Maria Paola Bracciale,
a
Alessandra Broggi,
a
Maria Laura Santarelli,
a
Antonio Facchetti,
b
and
Assunta Marrocchi
c
.
a
Department of Chemical Engineering Materials Environment, University of Rome Sapienza,
via Eudossiana 18, 00185 Rome, Italy;
b
Polyera Corporation, 8045 Lamon Avenue, Skokie, Illinois 60077, United States,
and Department of Chemistry and the Materials Research Center, Northwestern University,
2145 Sheridan Road, Evanston, Illinois 60208-3113, United States;
c
Department of Chemistry, Biology and Biotechnology, University of Perugia,
via Elce di Sotto 8, 06123 Perugia, Italy.
E-mail:
Organic semiconductors hold the promise of simple and straight-forward manufacturing over
large areas, low fabrication cost, flexibility and light weight, thus emerging as viable
alternatives for cost-effective photovoltaic cells (OPVs), light-emitting diodes (OLEDs), thin-
film transistors (OTFTs), and chemical/biological sensors. The electrical performance of
OFETs is now comparable or exceeds that of amorphous Si: H FETs [1]. One way to obtain
the required properties for a particular device is to blend two or more organic components
with the aim of inducing desirable features in organic semiconductor-based structures
combining the advantageous properties of each or even exceeding the performance of the
individual components [2]. Blended systems provide additional benefits, such as lower cost,
due to the reduced amount of semiconducting polymer required and the potential for self-
encapsulation of the functional material by the matrix polymer, since typical organic
semiconductors are susceptible to atmospheric degradation.

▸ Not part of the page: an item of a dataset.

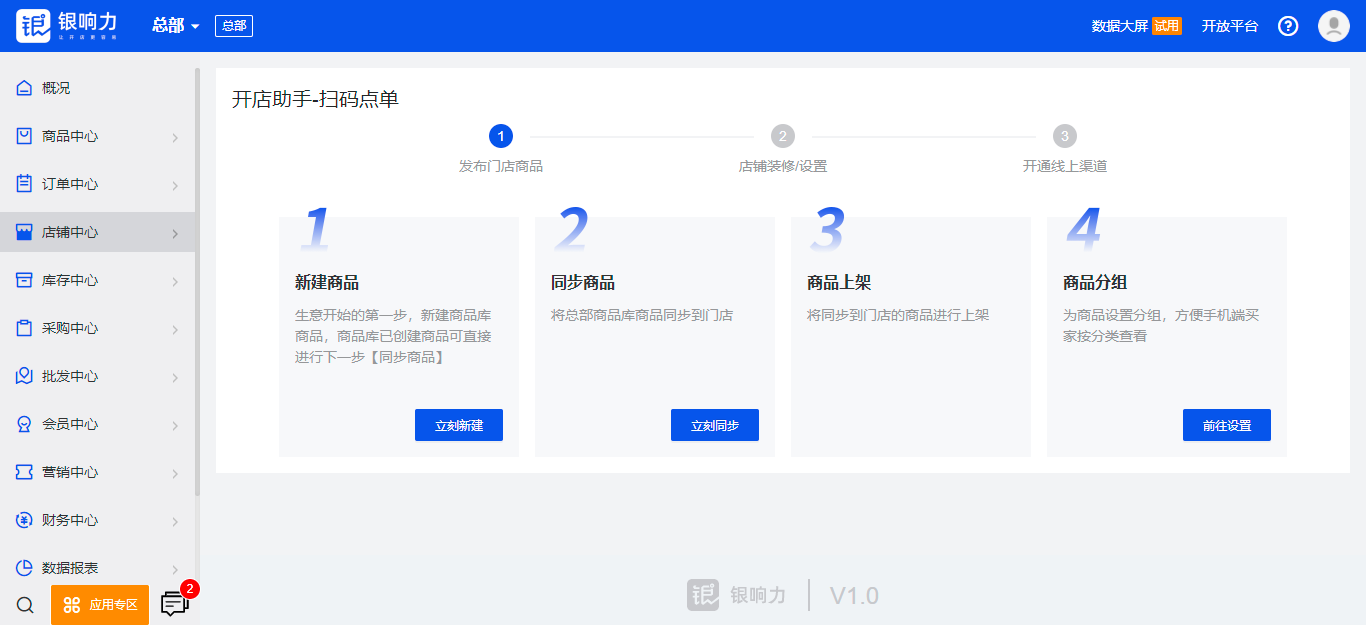
Task: Open the search magnifier icon
Action: (26, 605)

To date the majority of studies
have focused on the design of new systems able to match the performance of their inorganic
counterparts, and the issues of biodegradability and biocompatibility of the materials
employed in organic electronics are often not considered. In this regard,, we report on a
preliminary investigation of the physical nanostructure, surface chemical composition and
electrical characteristics as a function of blend component ratio using high-performing
polymer semiconductors [3] in combination with suitable biomass-derived biodegradable
polymers without detrimental effects on the resulting device characteristics even at high
contents of the insulator.
[1] J. Li, Y. Zhao, H. S.Tan, Y. L. Guo, C. A. Di, G. Yu, Y. Q. Liu, M. Lin, S. H. Lim, Y.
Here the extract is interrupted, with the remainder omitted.